Ihren ersten Höhepunkt erreichte die Gravierkunst im Europa des 15. und 16. Jahrhunderts, als Rüstungen und Waffen kunstvoll graviert und ziseliert wurden. Albrecht Dürer brachte im 16. Jahrhundert dieses Handwerk zu einer neuen Blütezeit, als er mit denselben Werkzeugen die Kupferdruckstöcke für seine berühmten Drucke schnitt, und wie wir sie auch heute im 21. Jahrhundert in unserer Werkstätte noch benutzen.
Heutzutage gibt es nur noch sehr wenige Spezialisten, die diese alten Handwerkstechniken beherrschen. Und trotzdem oder vielleicht aber auch gerade wegen unserer sich immer schneller drehenden Welt, in der Globalisierungstendenzen ganze Völker gleichmachen, wo Computer die Kommunikation bestimmen und der Appetit der Menschheit durch Fastfood gestillt wird, gibt es einige wenige, die sich den Luxus des Besonderen leisten wollen und können.

Damaszieren

Speziell in der Metallbearbeitung: schichtweises Zusammenfügen von hartem und weichen Material zur Erzielung einer Zeichnung und zur Steigerung der Festigkeit eines Werkstücks. Durch die Berührungslinien der verschiedenen Schichten ergibt sich das für diese Schmiedetechnik charakteristische Wellenmuster. In der Wappenkunde versteht man unter Damaszieren das Verzieren von Wappenflächen mit Schnörkeln und Rankenmuster

Guillochieren

Speziell in der Metallbearbeitung: Verschlungene Linienzeichnung (Guilloche) als Verzierung auf Metall "stechen".

Tauschieren

Verzieren unedler Metalle durch Einhämmern (Einlegen) von Edelmetallstückchen aus Gold, Silber u.Ä


Skelettieren

Nur noch wenige Spezialisten beherrschen die hohe Kunst, ein Uhrwerk komplett von Hand zu skelettieren.
Zunächst zeichnen sie das Muster auf die Platine, Brücken und Kloben auf.

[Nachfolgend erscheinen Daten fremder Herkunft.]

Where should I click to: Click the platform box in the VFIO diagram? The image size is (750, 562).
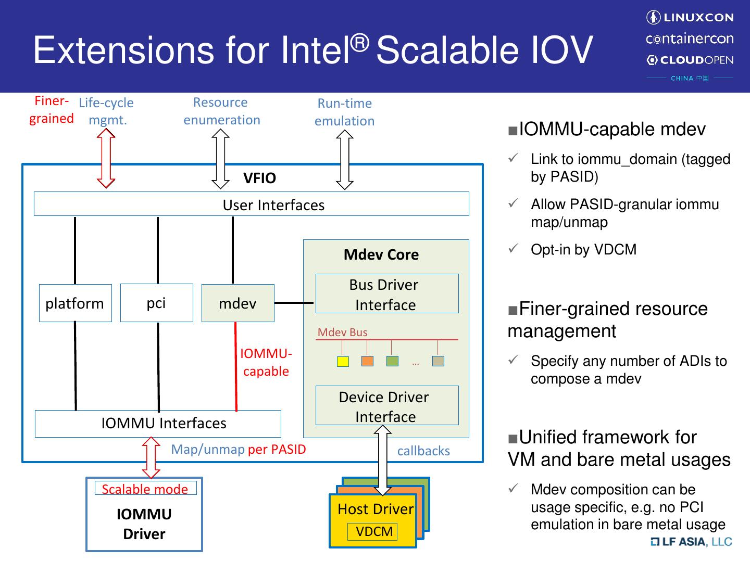75,303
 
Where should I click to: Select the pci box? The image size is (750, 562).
156,303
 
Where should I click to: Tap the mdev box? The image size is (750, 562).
238,303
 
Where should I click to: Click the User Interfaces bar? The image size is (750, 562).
251,204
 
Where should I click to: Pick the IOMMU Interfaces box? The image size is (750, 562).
158,424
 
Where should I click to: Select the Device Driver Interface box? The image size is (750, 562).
386,405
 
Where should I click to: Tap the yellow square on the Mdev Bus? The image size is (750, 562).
343,361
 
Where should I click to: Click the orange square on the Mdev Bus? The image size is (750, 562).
367,361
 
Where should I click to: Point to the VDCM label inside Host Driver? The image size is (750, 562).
374,531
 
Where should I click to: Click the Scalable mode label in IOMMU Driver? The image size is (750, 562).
145,489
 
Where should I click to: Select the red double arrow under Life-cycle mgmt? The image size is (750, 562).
106,158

Sie bohren dann kleine Löcher und sägen mit feinsten Sägeblättern alles aus, was nicht für die Stabilität und die Funktion der Uhr notwendig ist. Noch filigraner als das Sägen ist die anschließende Feinbearbeitung und Politur mit der Feile. Danach werden noch die Kanten gebrochen und poliert. Der letzte Arbeitsgang ist die Gravur.
Bei Kurt Schaffo, einem der Besten seines Faches, bleiben alle Arbeitsgänge innerhalb der Familie: Sein Sohn Christian graviert die Arbeiten seines Vaters. Nur ca. 20 – 30 mechanische Armbanduhren, alles Unikate, verlassen unter seinem Namen jährlich seine Werkstätten. Etwa ebensoviel Uhren bearbeitet er für namhafte Uhrenmarken wie Zenith und Corum.